Collagen alpha-1(X) chain is a protein that in humans is a member of the collagen family encoded by the COL10A1 gene.

This gene encodes the alpha chain of type X collagen, a short chain collagen expressed by hypertrophic chondrocytes during endochondral ossification. Unlike type VIII collagen, the other short chain collagen, type X collagen is a homotrimer. Type X collagen has a short triple helical collagen domain flanked by the N-terminal NC2 and the C-terminal NC1 domains. The C-terminal NC1 domain has complement C1q-like structure.  Collagen X forms hexamer complexes through the association of NC1 regions. Mutations in this gene are associated with Schmid type metaphyseal chondrodysplasia (SMCD) and Japanese type spondylometaphyseal dysplasia (SMD).

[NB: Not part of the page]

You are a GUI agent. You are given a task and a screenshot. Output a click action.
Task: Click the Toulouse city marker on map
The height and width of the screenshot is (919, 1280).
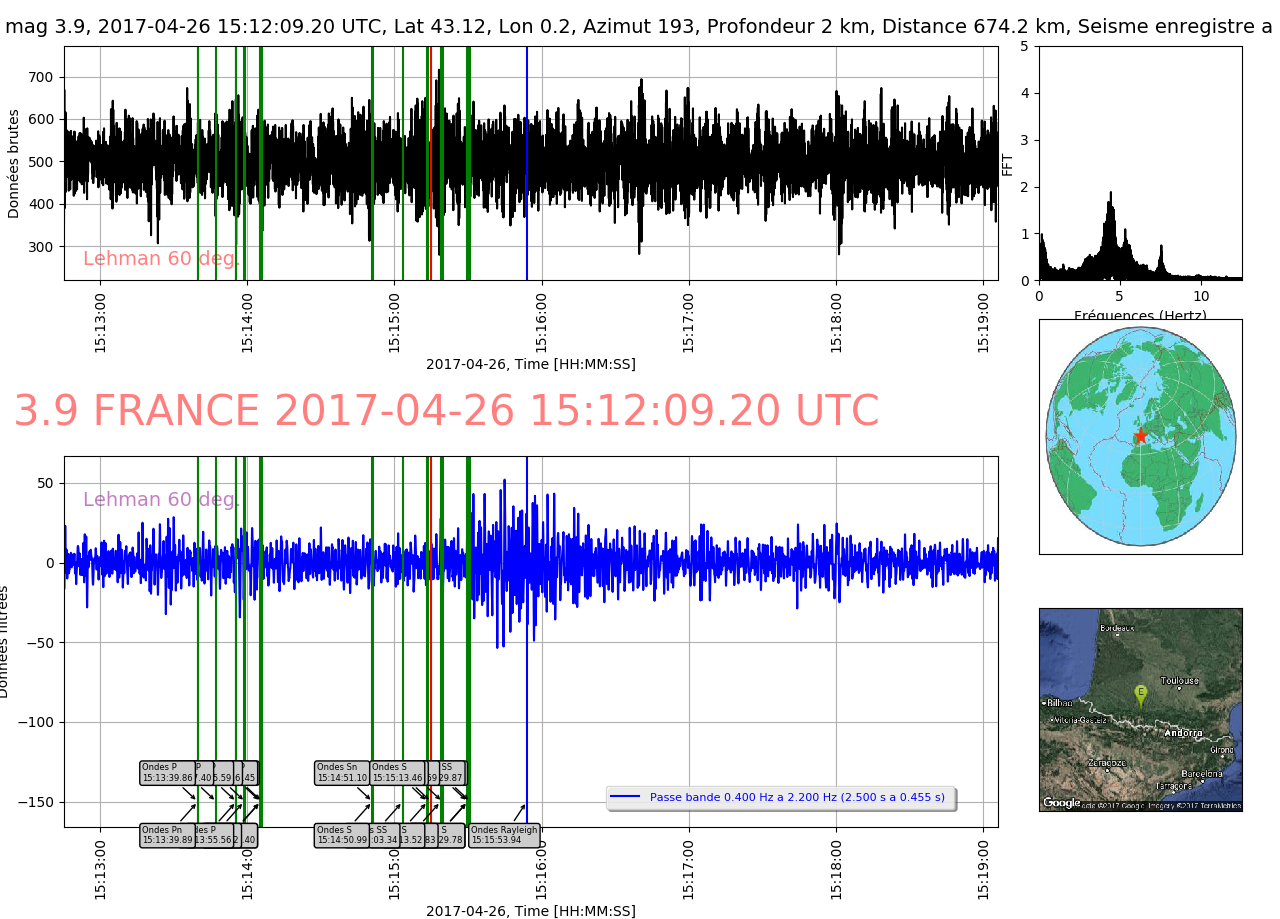click(1180, 687)
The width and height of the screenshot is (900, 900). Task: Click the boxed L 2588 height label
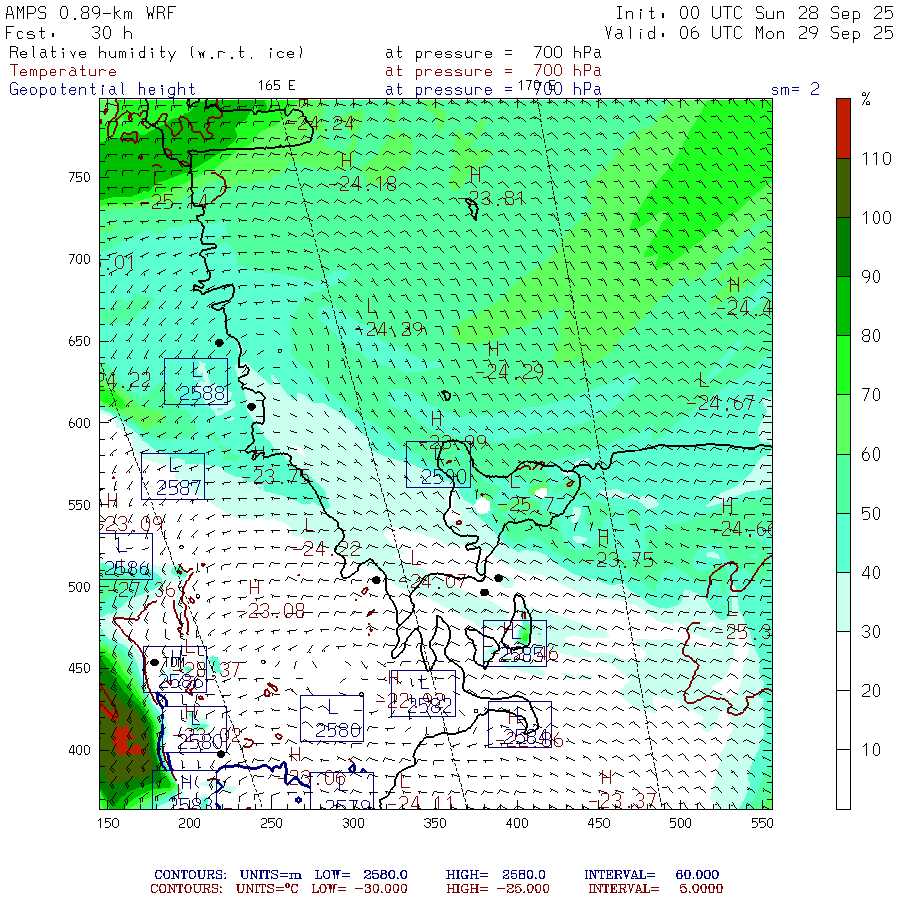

DDR2 is a collagen receptor for it.

Recent studies into the early detection of colon cancer have identified COL10A1 protein levels in serum as a potential diagnostic biomarker candidate to detect both adenoma lesions and tumor.

Collagen alpha-1(X) undergoes degradation in the active growth plate releasing an intact NC1 region with a small amount of collagenous region attached. This degradation byproduct has been deemed CXM and has potential to be a useful biomarker to assess real time growth velocity in children and fracture healing in adults.